For our third date, we robbed a taco truck at gunpoint. I don't remember doing it. But I remember the run, the outskirts of the Costco parking lot, the teenagers chasing each other with a taser between the cars. My eyes tracking them while I passed. They never returned the stare.
It was the fastest I’d ever run, or the perfect illusion of it. Swells of empty grace filled my body, like foam, to my chin. There was nothing in time that I hadn’t already done. My muscles bent and flexed with the ease of worn leather. The wind was thick like water, like the womb, like the nectar of breath, like syrup for the hunger that had eroded my lungs all these sorry years.
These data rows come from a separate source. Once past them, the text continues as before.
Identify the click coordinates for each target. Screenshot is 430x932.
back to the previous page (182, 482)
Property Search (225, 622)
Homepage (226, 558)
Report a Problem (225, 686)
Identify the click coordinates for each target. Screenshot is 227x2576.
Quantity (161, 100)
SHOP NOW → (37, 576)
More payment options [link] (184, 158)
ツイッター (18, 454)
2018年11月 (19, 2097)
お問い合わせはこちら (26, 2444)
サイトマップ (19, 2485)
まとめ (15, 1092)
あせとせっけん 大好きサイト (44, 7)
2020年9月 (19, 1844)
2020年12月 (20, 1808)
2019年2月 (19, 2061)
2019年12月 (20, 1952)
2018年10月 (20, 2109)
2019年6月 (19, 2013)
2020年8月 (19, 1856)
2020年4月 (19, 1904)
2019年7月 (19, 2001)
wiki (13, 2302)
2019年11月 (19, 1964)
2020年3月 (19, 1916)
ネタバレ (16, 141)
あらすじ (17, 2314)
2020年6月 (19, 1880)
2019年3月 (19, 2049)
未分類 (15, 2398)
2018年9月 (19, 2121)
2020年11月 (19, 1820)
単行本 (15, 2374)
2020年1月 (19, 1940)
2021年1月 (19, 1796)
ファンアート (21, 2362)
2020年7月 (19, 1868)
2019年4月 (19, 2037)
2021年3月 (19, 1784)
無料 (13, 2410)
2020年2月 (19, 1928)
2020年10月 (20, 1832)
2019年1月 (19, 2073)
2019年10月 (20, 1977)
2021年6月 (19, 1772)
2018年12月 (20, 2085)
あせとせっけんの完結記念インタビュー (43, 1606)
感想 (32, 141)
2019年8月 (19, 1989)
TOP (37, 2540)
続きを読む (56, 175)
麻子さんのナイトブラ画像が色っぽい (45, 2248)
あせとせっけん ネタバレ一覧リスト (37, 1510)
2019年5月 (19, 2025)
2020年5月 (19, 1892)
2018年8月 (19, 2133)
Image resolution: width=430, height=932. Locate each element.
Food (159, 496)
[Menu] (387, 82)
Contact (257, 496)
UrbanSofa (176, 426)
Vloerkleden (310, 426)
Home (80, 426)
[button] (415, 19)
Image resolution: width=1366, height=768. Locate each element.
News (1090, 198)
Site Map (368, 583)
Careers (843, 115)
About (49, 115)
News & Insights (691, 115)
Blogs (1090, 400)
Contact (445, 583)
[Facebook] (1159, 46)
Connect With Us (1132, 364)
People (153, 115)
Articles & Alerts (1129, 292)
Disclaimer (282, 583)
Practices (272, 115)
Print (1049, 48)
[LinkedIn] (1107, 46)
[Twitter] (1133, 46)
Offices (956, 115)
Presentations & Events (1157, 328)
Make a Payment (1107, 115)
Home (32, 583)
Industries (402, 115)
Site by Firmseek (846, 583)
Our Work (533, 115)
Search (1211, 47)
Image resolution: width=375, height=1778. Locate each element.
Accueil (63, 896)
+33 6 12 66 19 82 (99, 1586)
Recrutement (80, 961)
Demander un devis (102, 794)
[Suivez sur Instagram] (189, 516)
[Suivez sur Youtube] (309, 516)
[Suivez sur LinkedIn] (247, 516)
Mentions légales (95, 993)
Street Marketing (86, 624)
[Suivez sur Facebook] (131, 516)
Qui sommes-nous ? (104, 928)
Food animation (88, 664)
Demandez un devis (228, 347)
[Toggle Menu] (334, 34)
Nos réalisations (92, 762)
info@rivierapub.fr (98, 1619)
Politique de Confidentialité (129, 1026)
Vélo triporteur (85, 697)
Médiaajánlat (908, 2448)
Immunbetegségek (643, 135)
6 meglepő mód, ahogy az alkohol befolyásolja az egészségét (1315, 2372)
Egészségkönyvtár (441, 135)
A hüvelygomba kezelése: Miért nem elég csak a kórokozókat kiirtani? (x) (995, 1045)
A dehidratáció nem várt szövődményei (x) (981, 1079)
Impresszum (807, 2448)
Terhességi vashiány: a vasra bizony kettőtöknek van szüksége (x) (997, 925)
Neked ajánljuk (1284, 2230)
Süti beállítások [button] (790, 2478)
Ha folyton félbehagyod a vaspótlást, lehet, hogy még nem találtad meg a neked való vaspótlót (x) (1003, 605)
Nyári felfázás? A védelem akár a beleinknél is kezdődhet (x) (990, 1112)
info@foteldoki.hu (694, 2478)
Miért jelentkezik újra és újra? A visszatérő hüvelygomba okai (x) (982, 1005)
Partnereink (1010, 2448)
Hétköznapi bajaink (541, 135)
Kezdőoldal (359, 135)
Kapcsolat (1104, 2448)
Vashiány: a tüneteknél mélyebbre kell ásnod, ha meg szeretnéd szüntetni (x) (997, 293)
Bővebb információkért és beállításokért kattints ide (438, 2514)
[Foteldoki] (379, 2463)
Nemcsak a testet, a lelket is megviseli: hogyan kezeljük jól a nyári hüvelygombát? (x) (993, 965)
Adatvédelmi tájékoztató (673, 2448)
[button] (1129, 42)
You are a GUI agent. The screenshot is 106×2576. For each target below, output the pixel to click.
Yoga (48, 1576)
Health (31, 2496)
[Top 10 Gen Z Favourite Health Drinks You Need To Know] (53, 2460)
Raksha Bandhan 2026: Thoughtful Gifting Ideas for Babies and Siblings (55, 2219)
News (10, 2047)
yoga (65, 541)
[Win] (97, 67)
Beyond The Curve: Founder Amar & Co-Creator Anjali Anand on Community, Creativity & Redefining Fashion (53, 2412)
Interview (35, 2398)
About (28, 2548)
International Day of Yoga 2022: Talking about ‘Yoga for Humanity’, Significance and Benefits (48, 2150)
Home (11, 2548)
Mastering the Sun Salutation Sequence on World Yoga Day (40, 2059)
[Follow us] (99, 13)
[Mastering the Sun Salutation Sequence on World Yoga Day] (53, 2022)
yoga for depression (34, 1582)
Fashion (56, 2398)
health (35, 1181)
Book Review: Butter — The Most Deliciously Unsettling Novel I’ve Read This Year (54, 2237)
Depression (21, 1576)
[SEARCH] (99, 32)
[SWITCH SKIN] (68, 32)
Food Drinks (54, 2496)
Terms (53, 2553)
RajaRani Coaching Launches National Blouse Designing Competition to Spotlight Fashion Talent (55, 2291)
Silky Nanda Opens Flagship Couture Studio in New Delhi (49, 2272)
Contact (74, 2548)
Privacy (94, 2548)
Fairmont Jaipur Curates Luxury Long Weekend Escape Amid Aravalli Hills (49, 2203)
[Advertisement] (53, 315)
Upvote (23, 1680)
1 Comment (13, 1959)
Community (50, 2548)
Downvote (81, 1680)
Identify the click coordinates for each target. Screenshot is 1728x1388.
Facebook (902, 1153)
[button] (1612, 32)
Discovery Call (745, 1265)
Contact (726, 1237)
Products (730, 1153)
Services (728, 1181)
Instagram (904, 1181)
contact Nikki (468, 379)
We planned it beforehand. So, even in the white glow of amnesia I have this imagined memory. Where he squeezes my hand in line and I shift to the back of the truck. The blind sensation of fabric on my skin. I climb up on the hatch. Pick the door latch and let it drift open. He climbs up behind me and then I point the gun. We don't say anything when she screams. Just advance through the gap. Stay cool. We keep going til she gives us what we want. She knows what we want. Then we run. I don't remember doing it, but he tells me I was good.
After that day I decided I loved him. Not for the crime, but for the passion it revealed. For the way I could tell in this world of threat, he was a good person to have. I’m not sure if there is any true scandal in crime. Maybe there is no crime. Only things that have been criminalized. And thoughts that spit on angels. And moments on the precipice. In this way, none of us are criminals. Or all of us are. We might as well make it count. At least bring something back to our families.
We bought a fish tank with the money. It takes up the only table in his studio apartment. I spend every night there on the mattress kept awake by the incandescent neon glow and the low rumble of bubbles. We’re like a little family -- me and him and the three fish. I watch the ceiling shiver all night and wonder what I can bring back. I can time his drifting in and out of sleep by the way his fingers cease to run across mine, in the place between us where the hands are latched. It’s the first sign of life every morning, his fingers reading and re-reading the form of my hand.
In the afternoon I sit on his ancient, pilling carpet, while the flies come in and out since the window has no screen. I put my face up to the glass of the fish tank. He feels bad that the fish food floats up to the surface. He wishes he could just give it to them. Instead, they have to chase it.